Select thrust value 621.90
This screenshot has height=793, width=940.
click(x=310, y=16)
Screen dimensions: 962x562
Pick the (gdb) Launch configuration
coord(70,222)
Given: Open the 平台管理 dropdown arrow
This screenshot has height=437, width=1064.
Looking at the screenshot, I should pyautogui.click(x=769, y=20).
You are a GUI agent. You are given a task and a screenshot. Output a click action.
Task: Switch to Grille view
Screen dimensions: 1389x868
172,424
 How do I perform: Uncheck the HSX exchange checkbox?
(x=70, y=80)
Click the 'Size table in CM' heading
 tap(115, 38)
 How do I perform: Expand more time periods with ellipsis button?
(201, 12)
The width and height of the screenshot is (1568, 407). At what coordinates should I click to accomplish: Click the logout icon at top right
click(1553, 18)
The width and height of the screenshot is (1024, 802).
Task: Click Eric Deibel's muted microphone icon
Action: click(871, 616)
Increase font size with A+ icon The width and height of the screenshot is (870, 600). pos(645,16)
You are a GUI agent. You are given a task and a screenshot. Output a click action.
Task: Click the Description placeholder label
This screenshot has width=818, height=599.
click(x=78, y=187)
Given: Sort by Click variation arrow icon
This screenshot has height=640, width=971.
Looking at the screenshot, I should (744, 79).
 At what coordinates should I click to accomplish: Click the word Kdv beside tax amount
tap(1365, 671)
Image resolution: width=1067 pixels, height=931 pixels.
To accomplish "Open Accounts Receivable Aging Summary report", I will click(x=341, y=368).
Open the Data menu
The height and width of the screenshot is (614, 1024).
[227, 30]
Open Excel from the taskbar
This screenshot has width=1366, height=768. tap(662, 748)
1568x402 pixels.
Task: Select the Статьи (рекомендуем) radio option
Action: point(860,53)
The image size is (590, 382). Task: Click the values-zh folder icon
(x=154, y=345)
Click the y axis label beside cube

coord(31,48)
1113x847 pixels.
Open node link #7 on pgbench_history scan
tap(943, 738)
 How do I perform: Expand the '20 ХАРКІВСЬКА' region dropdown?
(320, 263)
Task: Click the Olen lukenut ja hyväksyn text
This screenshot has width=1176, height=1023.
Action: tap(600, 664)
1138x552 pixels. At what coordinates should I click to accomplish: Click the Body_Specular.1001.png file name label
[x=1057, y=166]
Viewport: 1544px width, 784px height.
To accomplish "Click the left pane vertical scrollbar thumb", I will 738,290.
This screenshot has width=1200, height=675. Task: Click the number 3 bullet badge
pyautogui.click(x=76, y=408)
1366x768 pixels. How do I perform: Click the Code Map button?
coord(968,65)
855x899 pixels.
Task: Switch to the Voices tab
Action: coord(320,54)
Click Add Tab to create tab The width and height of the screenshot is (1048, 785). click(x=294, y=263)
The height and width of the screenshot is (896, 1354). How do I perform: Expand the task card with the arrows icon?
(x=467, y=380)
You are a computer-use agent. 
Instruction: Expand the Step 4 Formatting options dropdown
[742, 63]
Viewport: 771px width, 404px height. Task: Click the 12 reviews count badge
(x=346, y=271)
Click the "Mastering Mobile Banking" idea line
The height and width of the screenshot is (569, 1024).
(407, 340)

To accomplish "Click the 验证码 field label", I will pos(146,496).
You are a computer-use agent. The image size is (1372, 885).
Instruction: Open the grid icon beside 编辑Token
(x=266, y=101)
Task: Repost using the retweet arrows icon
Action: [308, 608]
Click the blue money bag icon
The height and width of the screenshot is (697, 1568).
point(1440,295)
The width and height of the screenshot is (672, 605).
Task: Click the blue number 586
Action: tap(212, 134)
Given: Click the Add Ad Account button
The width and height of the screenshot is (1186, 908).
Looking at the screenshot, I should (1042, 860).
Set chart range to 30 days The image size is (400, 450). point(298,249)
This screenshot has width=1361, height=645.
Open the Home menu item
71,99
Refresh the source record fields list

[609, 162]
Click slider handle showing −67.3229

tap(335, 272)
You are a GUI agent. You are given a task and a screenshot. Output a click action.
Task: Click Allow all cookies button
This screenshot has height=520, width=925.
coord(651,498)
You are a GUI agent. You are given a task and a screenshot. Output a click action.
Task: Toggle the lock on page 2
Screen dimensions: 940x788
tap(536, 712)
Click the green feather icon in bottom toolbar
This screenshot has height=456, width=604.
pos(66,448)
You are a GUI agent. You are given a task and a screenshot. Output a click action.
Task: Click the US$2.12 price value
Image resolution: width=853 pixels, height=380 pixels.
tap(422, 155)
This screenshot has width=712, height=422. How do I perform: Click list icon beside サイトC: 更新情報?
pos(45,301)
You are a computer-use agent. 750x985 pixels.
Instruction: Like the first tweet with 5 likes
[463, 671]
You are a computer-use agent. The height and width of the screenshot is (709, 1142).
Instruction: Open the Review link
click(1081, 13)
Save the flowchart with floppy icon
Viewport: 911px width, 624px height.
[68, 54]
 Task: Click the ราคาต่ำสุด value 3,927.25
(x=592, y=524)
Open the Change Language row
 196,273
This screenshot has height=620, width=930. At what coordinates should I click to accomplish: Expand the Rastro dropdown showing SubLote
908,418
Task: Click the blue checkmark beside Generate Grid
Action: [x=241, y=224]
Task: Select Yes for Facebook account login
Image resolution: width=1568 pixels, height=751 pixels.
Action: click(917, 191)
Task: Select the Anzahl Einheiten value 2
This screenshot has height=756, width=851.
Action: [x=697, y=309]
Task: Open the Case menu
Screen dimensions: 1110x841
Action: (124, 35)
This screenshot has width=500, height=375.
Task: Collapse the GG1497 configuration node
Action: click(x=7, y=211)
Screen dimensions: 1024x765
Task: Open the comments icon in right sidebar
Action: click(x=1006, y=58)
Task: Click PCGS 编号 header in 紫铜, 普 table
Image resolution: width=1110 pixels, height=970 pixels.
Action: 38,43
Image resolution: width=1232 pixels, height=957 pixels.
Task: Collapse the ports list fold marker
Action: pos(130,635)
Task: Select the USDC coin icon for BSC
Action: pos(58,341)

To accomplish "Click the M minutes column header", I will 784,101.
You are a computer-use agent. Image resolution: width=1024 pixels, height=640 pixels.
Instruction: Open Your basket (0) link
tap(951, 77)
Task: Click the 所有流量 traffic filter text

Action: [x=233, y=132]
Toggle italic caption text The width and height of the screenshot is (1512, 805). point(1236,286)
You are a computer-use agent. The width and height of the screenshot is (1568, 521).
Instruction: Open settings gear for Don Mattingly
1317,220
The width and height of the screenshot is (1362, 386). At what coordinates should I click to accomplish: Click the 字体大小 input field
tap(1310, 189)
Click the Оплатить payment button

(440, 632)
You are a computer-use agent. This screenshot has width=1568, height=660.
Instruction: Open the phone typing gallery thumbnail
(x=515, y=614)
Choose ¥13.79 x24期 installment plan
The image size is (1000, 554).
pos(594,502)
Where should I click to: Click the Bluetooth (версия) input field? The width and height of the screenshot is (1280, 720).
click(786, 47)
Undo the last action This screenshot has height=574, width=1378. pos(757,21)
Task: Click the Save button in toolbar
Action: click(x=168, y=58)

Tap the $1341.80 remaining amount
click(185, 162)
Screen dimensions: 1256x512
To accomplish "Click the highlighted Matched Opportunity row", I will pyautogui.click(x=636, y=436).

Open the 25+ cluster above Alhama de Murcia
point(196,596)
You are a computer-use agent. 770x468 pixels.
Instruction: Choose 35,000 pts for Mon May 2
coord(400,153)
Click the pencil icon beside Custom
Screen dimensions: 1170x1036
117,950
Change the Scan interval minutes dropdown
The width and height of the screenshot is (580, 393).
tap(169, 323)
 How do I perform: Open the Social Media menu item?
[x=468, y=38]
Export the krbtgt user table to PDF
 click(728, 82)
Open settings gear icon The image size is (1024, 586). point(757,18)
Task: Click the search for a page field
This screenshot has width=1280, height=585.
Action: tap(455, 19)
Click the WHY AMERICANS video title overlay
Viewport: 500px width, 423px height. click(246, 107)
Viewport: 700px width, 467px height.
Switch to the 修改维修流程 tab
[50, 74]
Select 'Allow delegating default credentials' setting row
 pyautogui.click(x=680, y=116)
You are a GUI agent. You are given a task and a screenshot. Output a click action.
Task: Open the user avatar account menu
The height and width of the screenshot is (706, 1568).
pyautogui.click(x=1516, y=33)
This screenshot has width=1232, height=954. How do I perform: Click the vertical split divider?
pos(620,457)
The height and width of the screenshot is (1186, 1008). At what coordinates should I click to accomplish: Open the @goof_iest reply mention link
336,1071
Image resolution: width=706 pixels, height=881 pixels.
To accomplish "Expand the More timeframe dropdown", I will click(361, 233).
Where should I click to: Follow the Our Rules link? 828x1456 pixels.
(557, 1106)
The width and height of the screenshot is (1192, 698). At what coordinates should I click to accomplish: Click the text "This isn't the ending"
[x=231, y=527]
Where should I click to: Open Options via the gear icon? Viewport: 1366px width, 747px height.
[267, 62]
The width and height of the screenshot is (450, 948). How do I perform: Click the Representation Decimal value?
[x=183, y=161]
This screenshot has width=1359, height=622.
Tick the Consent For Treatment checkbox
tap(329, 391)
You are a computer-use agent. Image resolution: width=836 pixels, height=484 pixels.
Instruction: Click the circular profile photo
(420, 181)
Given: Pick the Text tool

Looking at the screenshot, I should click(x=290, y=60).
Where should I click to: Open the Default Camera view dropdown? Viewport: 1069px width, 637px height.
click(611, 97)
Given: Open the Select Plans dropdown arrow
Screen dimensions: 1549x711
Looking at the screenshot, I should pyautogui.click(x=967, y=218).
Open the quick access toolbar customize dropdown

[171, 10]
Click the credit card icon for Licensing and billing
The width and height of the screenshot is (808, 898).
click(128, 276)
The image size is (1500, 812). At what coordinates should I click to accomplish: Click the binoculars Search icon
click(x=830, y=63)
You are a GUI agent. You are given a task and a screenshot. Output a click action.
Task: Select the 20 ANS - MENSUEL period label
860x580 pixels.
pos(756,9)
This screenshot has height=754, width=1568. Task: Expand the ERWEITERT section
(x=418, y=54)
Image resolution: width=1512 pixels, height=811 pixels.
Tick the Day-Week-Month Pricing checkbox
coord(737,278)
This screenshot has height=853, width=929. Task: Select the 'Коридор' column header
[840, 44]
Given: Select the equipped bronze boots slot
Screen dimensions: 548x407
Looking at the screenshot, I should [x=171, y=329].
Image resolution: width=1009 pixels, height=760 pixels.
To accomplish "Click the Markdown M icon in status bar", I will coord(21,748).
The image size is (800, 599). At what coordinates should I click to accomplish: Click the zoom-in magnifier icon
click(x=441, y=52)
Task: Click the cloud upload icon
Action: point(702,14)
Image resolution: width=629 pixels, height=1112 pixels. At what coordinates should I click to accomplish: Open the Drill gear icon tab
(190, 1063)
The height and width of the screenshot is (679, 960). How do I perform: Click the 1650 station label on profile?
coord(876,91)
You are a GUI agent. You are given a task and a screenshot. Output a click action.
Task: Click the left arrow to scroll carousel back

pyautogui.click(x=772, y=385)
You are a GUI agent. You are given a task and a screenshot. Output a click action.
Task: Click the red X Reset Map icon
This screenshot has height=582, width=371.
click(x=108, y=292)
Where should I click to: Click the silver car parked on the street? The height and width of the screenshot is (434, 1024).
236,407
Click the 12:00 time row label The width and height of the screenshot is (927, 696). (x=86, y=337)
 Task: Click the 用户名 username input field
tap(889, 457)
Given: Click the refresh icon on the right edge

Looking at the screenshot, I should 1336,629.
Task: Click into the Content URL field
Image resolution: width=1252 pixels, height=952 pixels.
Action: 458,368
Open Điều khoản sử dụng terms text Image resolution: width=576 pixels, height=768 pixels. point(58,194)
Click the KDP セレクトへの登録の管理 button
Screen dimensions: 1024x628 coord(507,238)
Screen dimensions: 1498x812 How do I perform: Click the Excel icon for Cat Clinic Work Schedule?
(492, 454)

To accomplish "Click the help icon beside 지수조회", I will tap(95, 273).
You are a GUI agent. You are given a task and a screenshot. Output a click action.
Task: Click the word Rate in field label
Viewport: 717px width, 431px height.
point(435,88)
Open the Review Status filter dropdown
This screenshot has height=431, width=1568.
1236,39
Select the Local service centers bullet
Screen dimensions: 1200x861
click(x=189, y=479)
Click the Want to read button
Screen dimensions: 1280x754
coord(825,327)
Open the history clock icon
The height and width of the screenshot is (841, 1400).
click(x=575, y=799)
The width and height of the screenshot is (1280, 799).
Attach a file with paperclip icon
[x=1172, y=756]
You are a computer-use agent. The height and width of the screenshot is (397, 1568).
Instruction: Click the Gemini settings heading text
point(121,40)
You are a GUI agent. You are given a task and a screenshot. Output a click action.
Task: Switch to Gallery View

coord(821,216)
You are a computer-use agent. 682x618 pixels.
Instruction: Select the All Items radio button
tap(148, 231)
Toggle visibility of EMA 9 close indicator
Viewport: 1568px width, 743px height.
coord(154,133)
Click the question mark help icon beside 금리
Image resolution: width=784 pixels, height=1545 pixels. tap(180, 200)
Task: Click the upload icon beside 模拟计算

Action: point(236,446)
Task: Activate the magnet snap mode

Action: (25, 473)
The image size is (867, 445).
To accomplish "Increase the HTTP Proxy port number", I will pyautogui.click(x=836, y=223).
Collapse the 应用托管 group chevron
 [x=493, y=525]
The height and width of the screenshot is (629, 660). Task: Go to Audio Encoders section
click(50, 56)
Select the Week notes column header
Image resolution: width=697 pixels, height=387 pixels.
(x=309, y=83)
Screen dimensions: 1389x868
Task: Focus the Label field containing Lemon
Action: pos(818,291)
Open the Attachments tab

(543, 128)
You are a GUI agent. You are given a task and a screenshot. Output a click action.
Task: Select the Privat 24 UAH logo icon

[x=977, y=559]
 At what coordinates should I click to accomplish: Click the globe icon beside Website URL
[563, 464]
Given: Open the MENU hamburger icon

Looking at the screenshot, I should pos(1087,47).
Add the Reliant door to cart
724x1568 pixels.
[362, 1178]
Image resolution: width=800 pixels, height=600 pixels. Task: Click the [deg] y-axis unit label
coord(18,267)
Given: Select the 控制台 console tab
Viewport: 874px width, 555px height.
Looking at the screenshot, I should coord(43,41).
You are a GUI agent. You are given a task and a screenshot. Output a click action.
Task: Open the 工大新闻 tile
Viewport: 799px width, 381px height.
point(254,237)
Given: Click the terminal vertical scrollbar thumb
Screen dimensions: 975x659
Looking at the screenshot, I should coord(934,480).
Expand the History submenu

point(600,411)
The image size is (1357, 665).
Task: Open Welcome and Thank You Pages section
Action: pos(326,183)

* _Problem requirements_
Could you set down, exactly as written, the lines above between the one holding "Given: Open the 平台管理 dropdown arrow" and the one holding "Task: Click the Olen lukenut ja hyväksyn text", inclusive, and nothing more?

* _Result below_
Given: Open the 平台管理 dropdown arrow
This screenshot has height=437, width=1064.
Looking at the screenshot, I should pyautogui.click(x=769, y=20).
You are a GUI agent. You are given a task and a screenshot. Output a click action.
Task: Switch to Grille view
Screen dimensions: 1389x868
172,424
 How do I perform: Uncheck the HSX exchange checkbox?
(x=70, y=80)
Click the 'Size table in CM' heading
 tap(115, 38)
 How do I perform: Expand more time periods with ellipsis button?
(201, 12)
The width and height of the screenshot is (1568, 407). At what coordinates should I click to accomplish: Click the logout icon at top right
click(1553, 18)
The width and height of the screenshot is (1024, 802).
Task: Click Eric Deibel's muted microphone icon
Action: click(871, 616)
Increase font size with A+ icon The width and height of the screenshot is (870, 600). pos(645,16)
You are a GUI agent. You are given a task and a screenshot. Output a click action.
Task: Click the Description placeholder label
This screenshot has width=818, height=599.
click(x=78, y=187)
Given: Sort by Click variation arrow icon
This screenshot has height=640, width=971.
Looking at the screenshot, I should (744, 79).
 At what coordinates should I click to accomplish: Click the word Kdv beside tax amount
tap(1365, 671)
Image resolution: width=1067 pixels, height=931 pixels.
To accomplish "Open Accounts Receivable Aging Summary report", I will click(x=341, y=368).
Open the Data menu
The height and width of the screenshot is (614, 1024).
[227, 30]
Open Excel from the taskbar
This screenshot has width=1366, height=768. tap(662, 748)
1568x402 pixels.
Task: Select the Статьи (рекомендуем) radio option
Action: point(860,53)
The image size is (590, 382). Task: Click the values-zh folder icon
(x=154, y=345)
Click the y axis label beside cube

coord(31,48)
1113x847 pixels.
Open node link #7 on pgbench_history scan
tap(943, 738)
 How do I perform: Expand the '20 ХАРКІВСЬКА' region dropdown?
(320, 263)
Task: Click the Olen lukenut ja hyväksyn text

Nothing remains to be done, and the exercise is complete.